TEXT SHOWN:
______
Homily for the 33d Sunday in Ordinary Time

Homily for the
33d Sunday
in Ordinary Time

Nov. 18, 2012                                                 
Mark 13: 24-32
Ursulines, Willow Dr., New Rochelle

“They will see the Son of Man coming in the clouds with great power and glory” (Mark 13: 26).

We come in this week’s liturgy to the end times, as we do every year in the final 2 Sundays of the church year and the 1st Sunday of the new year.  We read and reflect upon the closure of human history from the biblical perspective; upon the Last Judgment and the completion of God’s plan for our salvation.

Even last week there was an allusion to all that in the reading from Hebrews, altho it wasn’t the main focus of the reading.  We were told that Christ “has appeared at the end of the ages” and judgment is coming, and he “will appear a 2d time … to bring salvation to those who eagerly await him” (9:26-28).

Today we read from Mark 13, the so-called “Marcan apocalypse,” in which Jesus speaks of those same matters, in part quoting from a prophetic hodge-podge (snippets from Isaiah, Joel, and Amos) about the impending shaking up of the universe (Mark 13:24-25).  If, from the Christian perspective, Christ is the center of history—we mark our chronology “before Christ” and “in the year of our Lord”—then his coming into history has begun the final age of that history, the age of mankind’s reconciliation with our Creator and of the universe’s renewal or restoration or redemption according to what God intended for it from the beginning.

The 1st part of ch. 13, which we didn’t read today, refers to “the great tribulation” that will come upon humanity—wars, earthquakes, famines, and the persecution of Jesus’ followers are mentioned (13:8-13).  All of this is associated with the destruction of Jerusalem, an unspeakable catastrophe for Jesus’ people (13:14-22).

Our passage today starts the 2d part of the chapter.  Jesus—who is answering questions posed to him by Peter, Andrew, James, and John (13:3)—moves from the disaster of the Holy City’s destruction to the disaster of “those days,” a prophetic phrase referring to the last days of human history, to the days when God will manifest his justice, destroy evildoers, and vindicate his people.
______
Item coordinate data:
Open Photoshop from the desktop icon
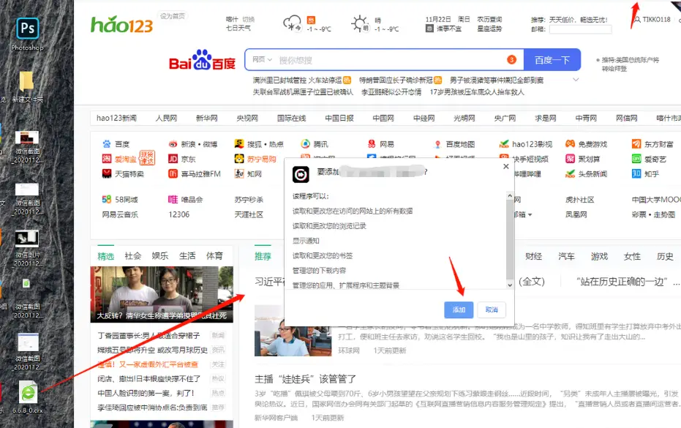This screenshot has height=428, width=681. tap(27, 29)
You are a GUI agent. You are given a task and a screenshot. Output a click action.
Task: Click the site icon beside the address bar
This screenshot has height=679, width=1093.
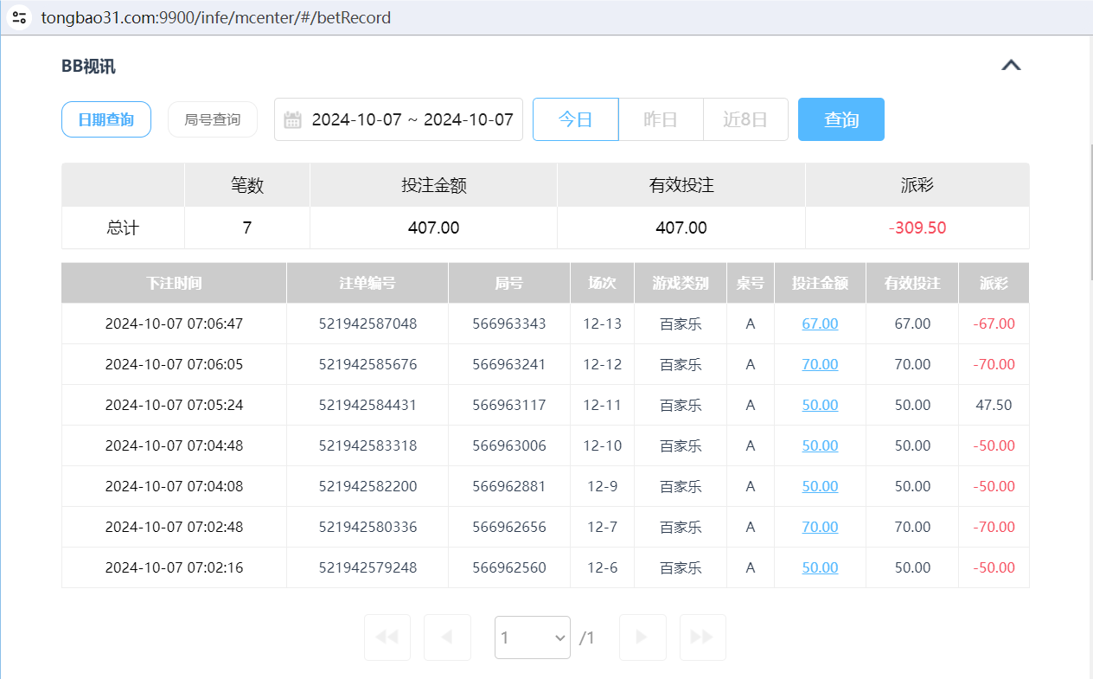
______
INSTRUCTION A: Summarize the homily on Mark 13 in two sentences.
INSTRUCTION B: Rewrite the stretch of the homily from "Today we read" through "from the beginning.", putting "jumble" in place of "hodge-podge".
INSTRUCTION C: Proceed with the homily on the end times in Mark 13 from the point where it stops.

TASK ANSWER A: The homily, given on Nov. 18, 2012, turns to the end times that the liturgy takes up in the final Sundays of the church year, reading from Mark 13, the so-called "Marcan apocalypse," in which Jesus speaks of the shaking up of the universe and the Son of Man coming in the clouds. It holds that Christ's coming into history has begun its final age, and that this passage moves from the destruction of Jerusalem to "those days" when God will manifest his justice, destroy evildoers, and vindicate his people.

TASK ANSWER B:
Today we read from Mark 13, the so-called “Marcan apocalypse,” in which Jesus speaks of those same matters, in part quoting from a prophetic jumble (snippets from Isaiah, Joel, and Amos) about the impending shaking up of the universe (Mark 13:24-25).  If, from the Christian perspective, Christ is the center of history—we mark our chronology “before Christ” and “in the year of our Lord”—then his coming into history has begun the final age of that history, the age of mankind’s reconciliation with our Creator and of the universe’s renewal or restoration or redemption according to what God intended for it from the beginning.

TASK ANSWER C:
Jesus quotes the symbolic language of the prophets about the sun, the moon, the stars, and “the powers of heaven.”  Earth and sky as we know them will be overturned.  Insofar as the heavenly bodies represent the false gods of the pagans, they will be darkened, their meaninglessness made evident.

Then, with a quotation from Daniel (7:13), he invokes the coming of the Son of Man, who is a divine figure, as indicated by his “coming in the clouds with great power and glory” (13:26); and this of course refers to Jesus himself.  In all his godly glory, Jesus will return when the course of our universe is complete.  His angels will “gather his elect, his chosen ones, “from the four winds, from the end of the earth” (13:27).  The prophets had spoken of God’s gathering his scattered people and returning them to Jerusalem.  Jesus broadens the ingathering to reflect his commission to his apostles to preach the Gospel to the ends of the earth (Mark 16:15,20), but he doesn’t say where they shall be gathered.  The implication is that they are being saved, even as “heaven and earth pass away” (13:31)—heaven here meaning, evidently, the material heavens:  the sky, the sun, the moon, the planets, the stars, all of which have, metaphorically, been darkened and fallen from the sky.

All material things shall pass.  History shall come to a dead stop.  But Jesus’ words shall stand:  his word that God is faithful, that God has elected or chosen his people for salvation and not for destruction, but that all persons shall be accountable for their words and actions, and that his people must stand fast thru persecution and thru any other tribulation.  And the Son of Man will surely complete the redemption he has begun.